__Aim of the exercise__
Reproduce the following rows verbatim, keeping every line as it appears.
* Start Recorded information *
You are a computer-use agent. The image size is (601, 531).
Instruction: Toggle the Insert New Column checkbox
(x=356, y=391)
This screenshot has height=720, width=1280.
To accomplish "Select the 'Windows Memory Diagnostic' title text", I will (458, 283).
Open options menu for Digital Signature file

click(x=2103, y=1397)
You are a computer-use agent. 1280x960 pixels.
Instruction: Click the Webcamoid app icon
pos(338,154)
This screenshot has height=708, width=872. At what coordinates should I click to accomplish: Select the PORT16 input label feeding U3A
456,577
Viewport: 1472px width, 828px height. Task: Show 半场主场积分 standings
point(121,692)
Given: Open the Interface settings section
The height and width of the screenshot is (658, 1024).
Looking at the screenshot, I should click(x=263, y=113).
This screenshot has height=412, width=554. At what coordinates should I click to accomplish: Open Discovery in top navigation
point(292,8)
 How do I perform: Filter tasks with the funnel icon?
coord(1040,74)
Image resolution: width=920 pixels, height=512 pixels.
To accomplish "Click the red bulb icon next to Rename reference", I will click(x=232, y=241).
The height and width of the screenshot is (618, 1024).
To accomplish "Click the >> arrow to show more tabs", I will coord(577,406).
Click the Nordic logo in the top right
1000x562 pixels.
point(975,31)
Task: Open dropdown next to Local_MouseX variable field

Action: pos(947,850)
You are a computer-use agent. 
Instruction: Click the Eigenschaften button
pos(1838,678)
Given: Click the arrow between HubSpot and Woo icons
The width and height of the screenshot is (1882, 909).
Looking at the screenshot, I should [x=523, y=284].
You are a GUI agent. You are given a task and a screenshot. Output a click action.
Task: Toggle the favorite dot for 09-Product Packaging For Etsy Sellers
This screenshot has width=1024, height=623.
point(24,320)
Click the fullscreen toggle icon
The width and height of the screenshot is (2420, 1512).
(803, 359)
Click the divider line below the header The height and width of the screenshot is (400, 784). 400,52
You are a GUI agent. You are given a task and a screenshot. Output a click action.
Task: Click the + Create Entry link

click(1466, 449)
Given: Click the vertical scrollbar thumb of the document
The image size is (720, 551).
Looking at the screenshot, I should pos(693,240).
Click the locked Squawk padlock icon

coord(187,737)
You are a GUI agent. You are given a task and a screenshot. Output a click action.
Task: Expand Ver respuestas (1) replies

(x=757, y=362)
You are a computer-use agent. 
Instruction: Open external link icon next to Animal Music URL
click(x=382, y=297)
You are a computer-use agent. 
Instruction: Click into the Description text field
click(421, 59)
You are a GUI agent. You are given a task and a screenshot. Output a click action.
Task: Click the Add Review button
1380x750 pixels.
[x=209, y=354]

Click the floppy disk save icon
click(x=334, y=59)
* End Recorded information *
__Finished answer__
You are a computer-use agent. The image size is (601, 531).
Instruction: Toggle the Insert New Column checkbox
(x=356, y=391)
This screenshot has height=720, width=1280.
To accomplish "Select the 'Windows Memory Diagnostic' title text", I will (458, 283).
Open options menu for Digital Signature file

click(x=2103, y=1397)
You are a computer-use agent. 1280x960 pixels.
Instruction: Click the Webcamoid app icon
pos(338,154)
This screenshot has height=708, width=872. At what coordinates should I click to accomplish: Select the PORT16 input label feeding U3A
456,577
Viewport: 1472px width, 828px height. Task: Show 半场主场积分 standings
point(121,692)
Given: Open the Interface settings section
The height and width of the screenshot is (658, 1024).
Looking at the screenshot, I should click(x=263, y=113).
This screenshot has height=412, width=554. At what coordinates should I click to accomplish: Open Discovery in top navigation
point(292,8)
 How do I perform: Filter tasks with the funnel icon?
coord(1040,74)
Image resolution: width=920 pixels, height=512 pixels.
To accomplish "Click the red bulb icon next to Rename reference", I will click(x=232, y=241).
The height and width of the screenshot is (618, 1024).
To accomplish "Click the >> arrow to show more tabs", I will coord(577,406).
Click the Nordic logo in the top right
1000x562 pixels.
point(975,31)
Task: Open dropdown next to Local_MouseX variable field

Action: pos(947,850)
You are a computer-use agent. 
Instruction: Click the Eigenschaften button
pos(1838,678)
Given: Click the arrow between HubSpot and Woo icons
The width and height of the screenshot is (1882, 909).
Looking at the screenshot, I should [x=523, y=284].
You are a GUI agent. You are given a task and a screenshot. Output a click action.
Task: Toggle the favorite dot for 09-Product Packaging For Etsy Sellers
This screenshot has width=1024, height=623.
point(24,320)
Click the fullscreen toggle icon
The width and height of the screenshot is (2420, 1512).
(803, 359)
Click the divider line below the header The height and width of the screenshot is (400, 784). 400,52
You are a GUI agent. You are given a task and a screenshot. Output a click action.
Task: Click the + Create Entry link

click(1466, 449)
Given: Click the vertical scrollbar thumb of the document
The image size is (720, 551).
Looking at the screenshot, I should pos(693,240).
Click the locked Squawk padlock icon

coord(187,737)
You are a GUI agent. You are given a task and a screenshot. Output a click action.
Task: Expand Ver respuestas (1) replies

(x=757, y=362)
You are a computer-use agent. 
Instruction: Open external link icon next to Animal Music URL
click(x=382, y=297)
You are a computer-use agent. 
Instruction: Click into the Description text field
click(421, 59)
You are a GUI agent. You are given a task and a screenshot. Output a click action.
Task: Click the Add Review button
1380x750 pixels.
[x=209, y=354]

Click the floppy disk save icon
click(x=334, y=59)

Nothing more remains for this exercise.